There is only one input transport session per server.

response_transport_sessions: Dict[int, SessionStatistics]

This is a mapping keyed by the remote client node-ID value. One transport session per client.

served_requests: int
deserialization_failures: int

Requests that could not be received because of bad input transfers.

malformed_requests: int

Problems at the transport layer.

__eq__(other)[source]
__hash__ = None
__init__(request_transport_session: SessionStatistics, response_transport_sessions: Dict[int, SessionStatistics], served_requests: int, deserialization_failures: int, malformed_requests: int) None[source]
__match_args__ = ('request_transport_session', 'response_transport_sessions', 'served_requests', 'deserialization_failures', 'malformed_requests')
__repr__()[source]
class pycyphal.presentation.ServiceRequestMetadata(timestamp: Timestamp, priority: Priority, transfer_id: int, client_node_id: int)[source]

Bases: object

This structure is supplied with every received request for informational purposes. The application is not required to do anything with it.

timestamp: Timestamp

Timestamp of the first frame of the request transfer.

priority: Priority

Same priority will be used for the response (see Specification).

transfer_id: int

Same transfer-ID will be used for the response (see Specification).

client_node_id: int

The response will be sent back to this node.

__repr__() str[source]
__delattr__(name)[source]
__eq__(other)[source]
__hash__()[source]
__init__(timestamp: Timestamp, priority: Priority, transfer_id: int, client_node_id: int) None[source]
__match_args__ = ('timestamp', 'priority', 'transfer_id', 'client_node_id')
__setattr__(name, value)[source]
class pycyphal.presentation.Port[source]

Bases: pycyphal.presentation.Closable, Generic[T]

The base class for any presentation layer session such as publisher, subscriber, client, or server. The term “port” came to be from <https://forum.opencyphal.org/t/a-generic-term-for-either-subject-or-service/182>.

abstract property dtype: Type[pycyphal.presentation.T][source]

The generated Python class modeling the corresponding DSDL data type.

abstract property port_id: int[source]

The immutable subject-/service-ID of the underlying transport session instance.

abstract __repr__() str[source]
class pycyphal.presentation.MessagePort[source]

Bases: Port[T]

The base class for publishers and subscribers.

abstract property transport_session: Session[source]

The underlying transport session instance. Input for subscribers, output for publishers. One instance per session specifier.

property port_id: int[source]
__repr__() str[source]
class pycyphal.presentation.ServicePort[source]

Bases: Port[T]

abstract property input_transport_session: InputSession[source]

The underlying transport session instance used for the input transfers (requests for servers, responses for clients). One instance per session specifier.

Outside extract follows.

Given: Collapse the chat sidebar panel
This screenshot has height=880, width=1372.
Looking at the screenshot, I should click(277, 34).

property port_id: int[source]
__repr__() str[source]
class pycyphal.presentation.OutgoingTransferIDCounter[source]

Bases: object

A member of the output transfer-ID map. Essentially this is just a boxed integer. The value is monotonically increasing starting from zero; transport-specific modulus is computed by the underlying transport(s).

__init__() None[source]

Initializes the counter to zero.

get_then_increment() int[source]

Samples the counter with post-increment; i.e., like i++.

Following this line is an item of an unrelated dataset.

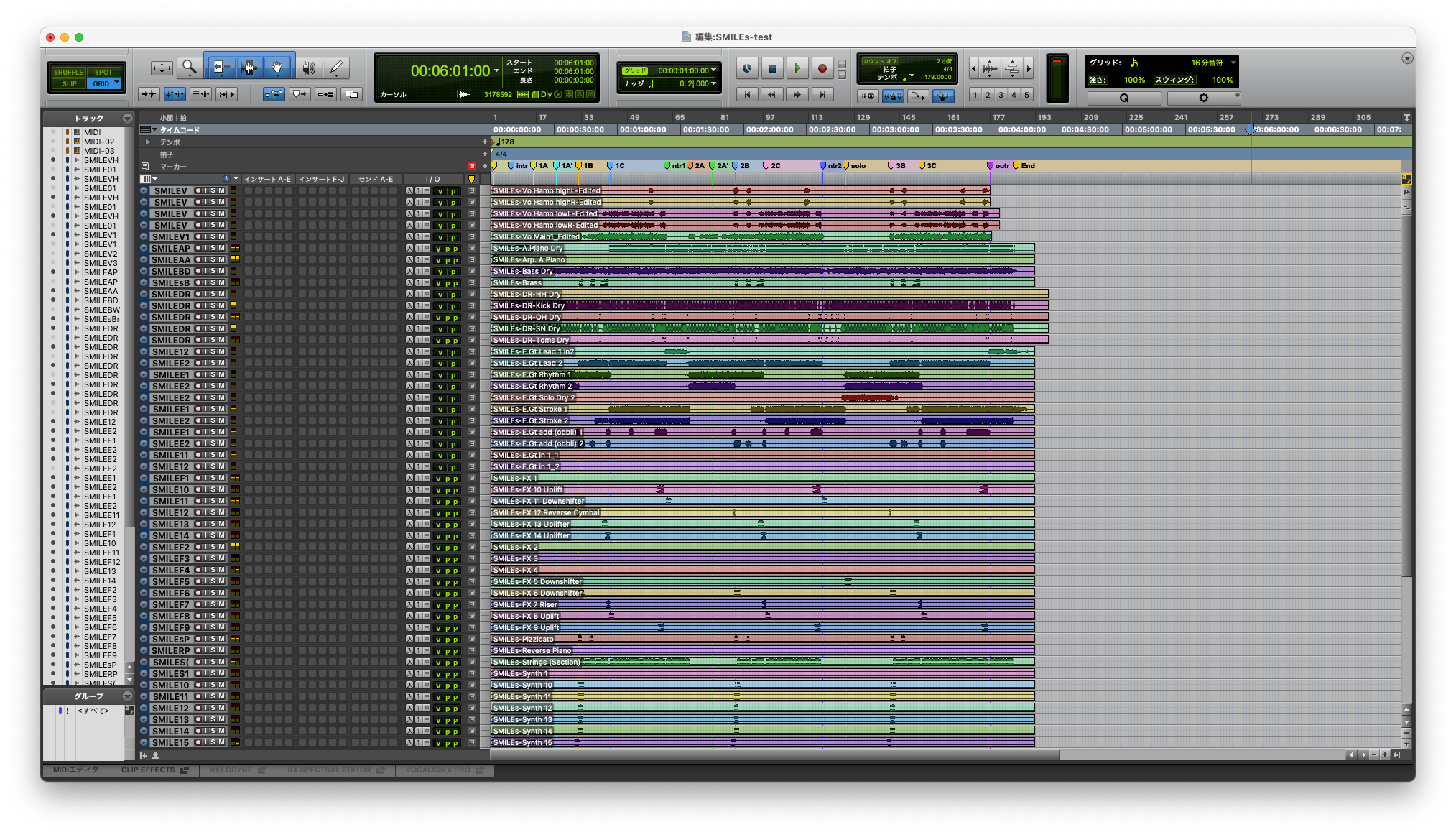
Task: Open the MIDIエディタ tab
Action: click(x=75, y=770)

override(value: int) None[source]

Assigns a new value. Raises a ValueError if the value is not a non-negative integer.

__repr__() str[source]
exception pycyphal.presentation.PortClosedError[source]

Bases: ResourceClosedError

Raised when an attempt is made to use a presentation-layer session instance that has been closed. Observe that it is a specialization of the corresponding transport-layer error type. Double-close is NOT an error, so closing the same instance twice will not result in this exception being raised.

exception pycyphal.presentation.RequestTransferIDVariabilityExhaustedError[source]

Bases: TransportError

Raised when an attempt is made to invoke more concurrent requests that supported by the transport layer. For CAN, the number is 32; for some transports the number is unlimited (technically, there is always a limit, but for some transports, such as the serial transport, it is unreachable in practice).